PLGA-dendron nanoparticles enhance immunogenicity but not lethal antibody production of a DNA vaccine against anthrax in mice.

Dendriplexes, complexes of dendrons and condensed plasmids containing the gene for protective antigen (PA) of Bacillus anthracis, were encapsulated in poly-lactide-co-glycolide (PLGA) particles using the double emulsion method. The two dendrons employed are a dendron with three C(18) chains (C(18) dendron) and one with no attached hydrocarbon chains (the C(0) dendron). Three types of particles were examined, namely PLGA-C(18) dendriplexes, PLGA-C(0) dendriplexes and the control PLGA-naked DNA system.
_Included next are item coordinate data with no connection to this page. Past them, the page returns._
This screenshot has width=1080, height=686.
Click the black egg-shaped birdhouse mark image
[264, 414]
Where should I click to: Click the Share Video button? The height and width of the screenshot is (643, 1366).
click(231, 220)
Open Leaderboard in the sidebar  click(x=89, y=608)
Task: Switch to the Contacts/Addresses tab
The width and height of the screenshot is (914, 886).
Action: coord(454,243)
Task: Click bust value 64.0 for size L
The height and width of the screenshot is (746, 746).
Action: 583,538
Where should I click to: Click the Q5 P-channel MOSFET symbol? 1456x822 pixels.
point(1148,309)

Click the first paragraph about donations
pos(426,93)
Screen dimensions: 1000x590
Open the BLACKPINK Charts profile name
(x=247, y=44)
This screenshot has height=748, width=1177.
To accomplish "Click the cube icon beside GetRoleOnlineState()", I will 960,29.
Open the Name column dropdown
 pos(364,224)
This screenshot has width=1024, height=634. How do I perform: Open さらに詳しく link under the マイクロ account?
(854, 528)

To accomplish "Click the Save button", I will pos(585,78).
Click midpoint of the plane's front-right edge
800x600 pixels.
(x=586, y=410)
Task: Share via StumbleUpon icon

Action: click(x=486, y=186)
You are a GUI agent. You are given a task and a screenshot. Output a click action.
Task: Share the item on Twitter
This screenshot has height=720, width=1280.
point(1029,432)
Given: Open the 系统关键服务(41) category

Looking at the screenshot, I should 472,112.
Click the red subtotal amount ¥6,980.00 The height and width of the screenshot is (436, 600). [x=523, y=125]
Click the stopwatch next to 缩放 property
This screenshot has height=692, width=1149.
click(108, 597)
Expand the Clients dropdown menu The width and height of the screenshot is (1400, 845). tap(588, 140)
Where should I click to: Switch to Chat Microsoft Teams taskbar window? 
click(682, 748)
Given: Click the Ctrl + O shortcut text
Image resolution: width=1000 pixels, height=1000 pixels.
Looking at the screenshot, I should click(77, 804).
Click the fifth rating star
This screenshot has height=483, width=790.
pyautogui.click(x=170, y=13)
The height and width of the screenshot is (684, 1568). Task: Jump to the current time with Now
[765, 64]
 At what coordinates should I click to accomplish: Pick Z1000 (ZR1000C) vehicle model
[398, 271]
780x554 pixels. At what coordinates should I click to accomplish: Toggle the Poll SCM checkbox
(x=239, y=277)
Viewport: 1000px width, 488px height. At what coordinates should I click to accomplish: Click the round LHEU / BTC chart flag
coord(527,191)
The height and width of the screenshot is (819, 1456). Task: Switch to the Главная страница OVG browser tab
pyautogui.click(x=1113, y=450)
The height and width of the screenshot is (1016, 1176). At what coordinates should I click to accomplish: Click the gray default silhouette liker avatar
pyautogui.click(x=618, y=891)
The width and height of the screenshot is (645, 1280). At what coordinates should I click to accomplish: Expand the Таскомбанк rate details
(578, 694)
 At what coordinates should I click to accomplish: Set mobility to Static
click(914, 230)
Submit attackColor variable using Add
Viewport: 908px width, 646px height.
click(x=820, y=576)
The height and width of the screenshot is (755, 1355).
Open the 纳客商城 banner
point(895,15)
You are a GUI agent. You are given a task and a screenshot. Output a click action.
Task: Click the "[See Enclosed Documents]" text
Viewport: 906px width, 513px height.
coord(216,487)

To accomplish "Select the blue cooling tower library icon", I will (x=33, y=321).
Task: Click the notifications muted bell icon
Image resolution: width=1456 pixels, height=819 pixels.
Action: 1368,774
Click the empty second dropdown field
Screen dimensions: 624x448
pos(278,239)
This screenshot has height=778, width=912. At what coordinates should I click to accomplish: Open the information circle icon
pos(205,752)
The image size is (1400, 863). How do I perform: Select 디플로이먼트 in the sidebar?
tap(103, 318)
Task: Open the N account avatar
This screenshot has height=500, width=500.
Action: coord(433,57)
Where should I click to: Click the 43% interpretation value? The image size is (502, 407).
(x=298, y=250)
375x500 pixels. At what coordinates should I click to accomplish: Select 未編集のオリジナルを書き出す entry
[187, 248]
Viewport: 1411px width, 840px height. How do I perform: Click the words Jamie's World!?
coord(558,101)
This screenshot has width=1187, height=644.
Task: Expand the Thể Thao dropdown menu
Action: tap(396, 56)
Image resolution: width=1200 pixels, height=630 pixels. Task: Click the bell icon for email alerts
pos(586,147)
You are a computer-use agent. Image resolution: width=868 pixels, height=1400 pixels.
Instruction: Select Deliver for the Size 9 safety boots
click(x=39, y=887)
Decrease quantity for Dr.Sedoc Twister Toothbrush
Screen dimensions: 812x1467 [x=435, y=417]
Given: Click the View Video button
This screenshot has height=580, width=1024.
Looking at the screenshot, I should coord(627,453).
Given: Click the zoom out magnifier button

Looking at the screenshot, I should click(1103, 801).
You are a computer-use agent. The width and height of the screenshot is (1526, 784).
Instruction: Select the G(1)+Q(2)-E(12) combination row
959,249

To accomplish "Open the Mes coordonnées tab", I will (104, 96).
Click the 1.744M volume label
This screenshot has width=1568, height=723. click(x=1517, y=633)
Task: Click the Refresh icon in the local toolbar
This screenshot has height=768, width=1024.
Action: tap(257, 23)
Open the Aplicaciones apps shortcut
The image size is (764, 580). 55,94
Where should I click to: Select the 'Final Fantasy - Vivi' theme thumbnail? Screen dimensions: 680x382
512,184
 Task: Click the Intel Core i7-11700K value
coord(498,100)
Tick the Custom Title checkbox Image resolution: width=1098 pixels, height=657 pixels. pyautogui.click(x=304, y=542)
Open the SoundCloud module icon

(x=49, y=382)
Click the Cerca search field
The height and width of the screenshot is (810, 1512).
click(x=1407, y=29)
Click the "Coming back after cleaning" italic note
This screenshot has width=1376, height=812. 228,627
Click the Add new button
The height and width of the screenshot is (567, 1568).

These were characterised by standard biophysical methods such as photon correlation spectroscopy (PCS) and scanning electron microscopy to select the complexes for in vivo testing. Three intramuscular immunizations were carried out using 14 microg of DNA per dose at weekly intervals in BALB/c mice. Antibodies against rPA were measured using ELISA. Results indicate that the PLGA-C(18) dendriplex particles produced superior levels of anti-PA IgG antibodies in comparison to animals immunized with the PLGA-C(0) dendriplex particles. The level of antibody production was dependent on the number of immunizations, higher antibody levels being measured after two booster vaccinations. However toxin neutralizing antibodies were absent in all treatment groups, and it is likely that the mice lack protection against lethal toxin and anthrax infection. Further studies are needed to optimize the formulation of DNA vaccines and increase the level of anti-lethal toxin antibodies and enhance their functionality.